Judging From Experience: Things You NEVER Do To Big Databy QArea Expert on May 15, 2015
We have been through many projects as a company that provides outsourcing solutions. In some worst case scenarios we had to fix things other teams before us failed at. It seems quite odd that many businesses choose price over quality and outsource to cheapest Indian service providers without even a glance at their portfolio or qualifications.
No, I do understand we cannot be called the only fish in the sea, but seriously, why choose a partner that will most certainly fail a project? You can always tell about such unqualified businesses from others, by their experience, website, pricing policy, ways of communications, etc. However, that’s not our point right now. What were the worst things we have seen people do to something as vital as Big Data?

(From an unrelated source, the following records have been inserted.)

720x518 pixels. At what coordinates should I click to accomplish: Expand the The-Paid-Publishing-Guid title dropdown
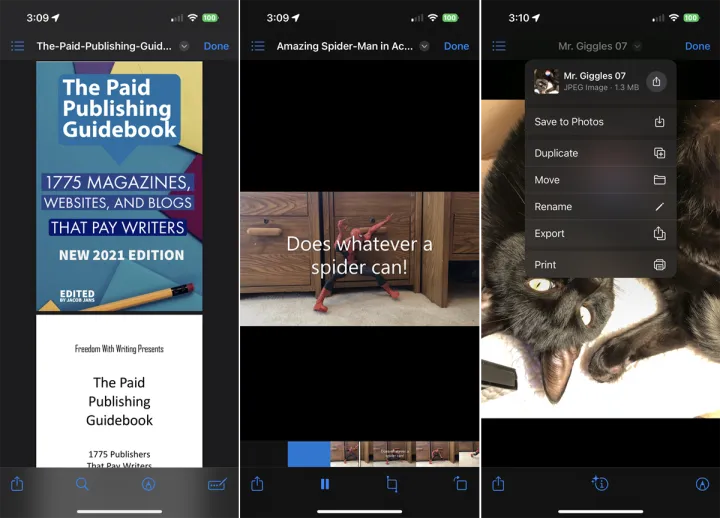click(x=184, y=46)
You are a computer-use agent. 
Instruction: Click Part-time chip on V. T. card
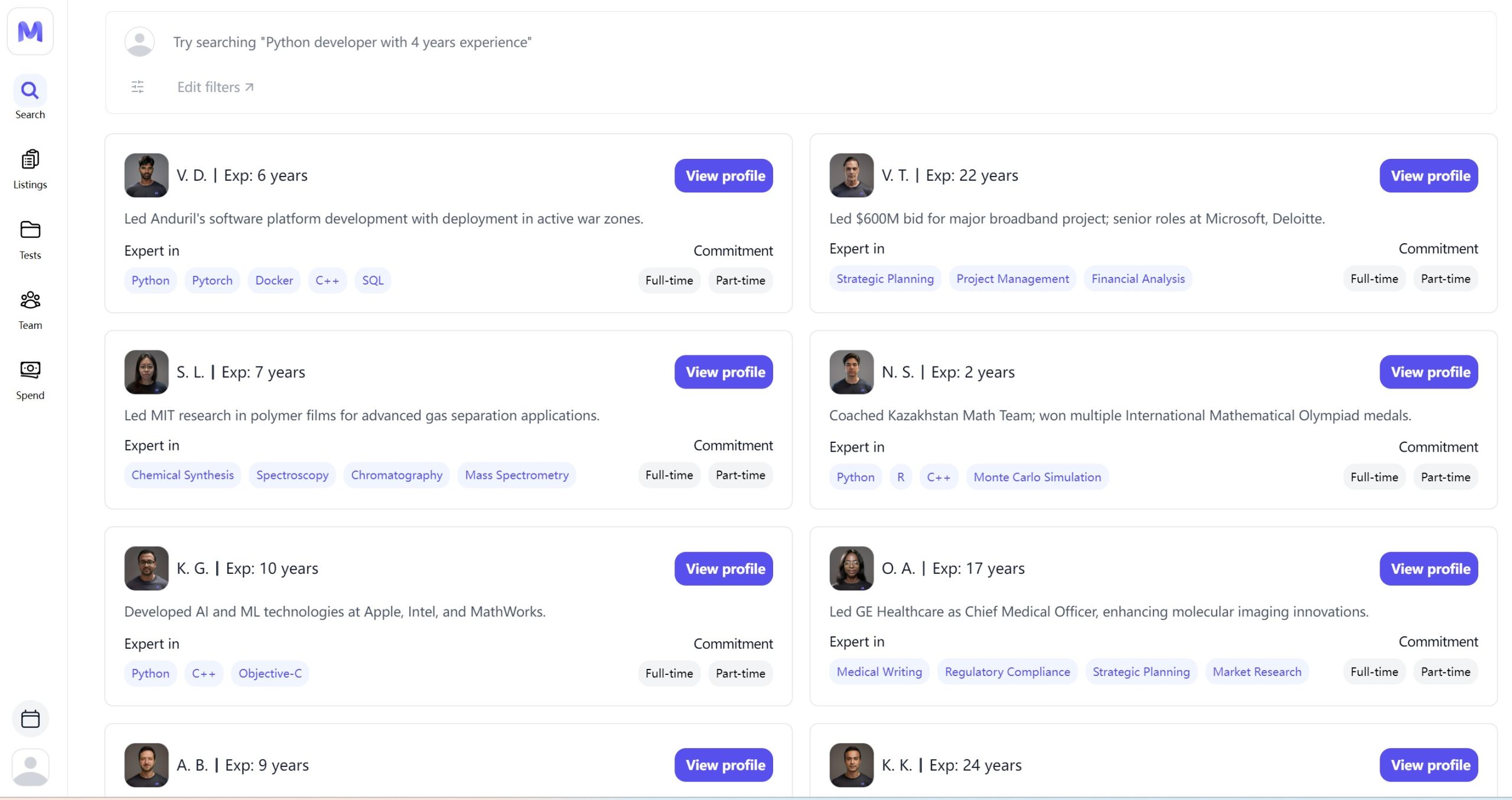click(1445, 279)
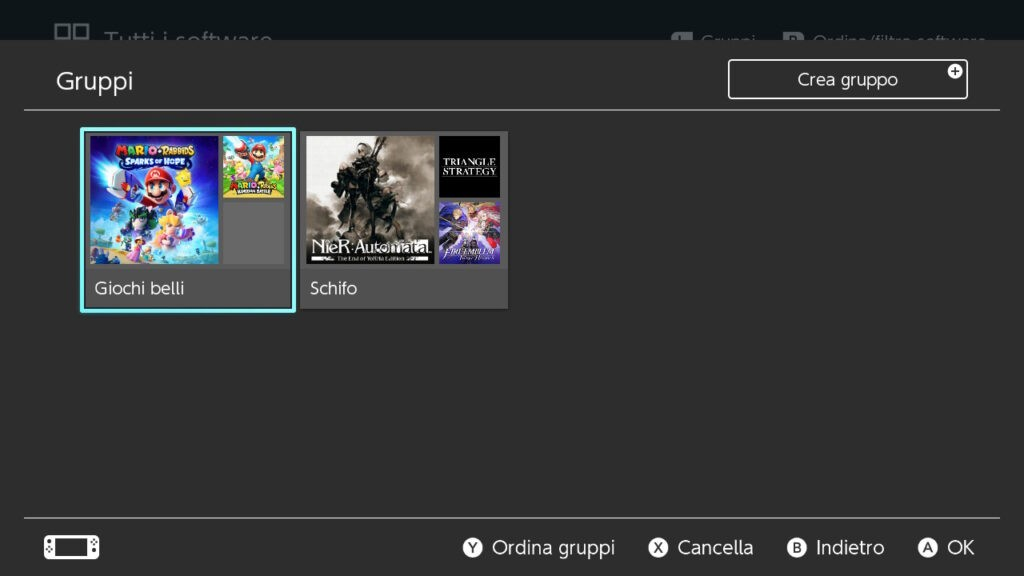
Task: Open Mario + Rabbids Sparks of Hope cover
Action: click(x=154, y=200)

- Using MongoDB as the platform of choice is just wrong in many ways. It’s not that Mongo is all terrible, no. It is really sweet at numerous things if it’s your operational base. And still it’s a terrible analytical system. In simple words you don’t analyze with Mongo, but you can collect data for further analysis with it.
- Data ponds are a bad decision. Divide and conquer does not work with Big Data in a way you would have expected. If every business group will create a personal data pond on your way to the data lake creation you will end up with results that are not as good as you wish them to be. Data will get changed, shifted and manipulated leading to you having multiple answers to the same question at the end when all data is collected together. You see, dividing data is not bad, but making too many separate ponds is terrible. Plan ahead, but don’t try to structure every single detail. Go for most general queries.
- SQL is not the only possible solution and everything related to Big Data cannot be achieved with SQL only. Hive, MapReduce, Pig, Uzi; all of them were created with a purpose so not using them is mere stupidity and thickheaded behavior.
- Did you even know that HDFS is in no way a file system? It’s not that you dump some files in it and you are done. I mean, sure there are various tools that assist in multiple things like Hive or Pig that were mentioned earlier but it really is not an excuse to just mindlessly dump everything in without second thoughts. Big Data simply does not work that way. You necessarily have to plan what you are putting data into and why are you doing so. Also there are security measures that mean you must know what to protect.
Surely this is in no way a complete list of horrible things you can allow to be done with Big Data, but I, personally, hate those the most and I do advise you: don’t allow this to happen. It will never lead to any good.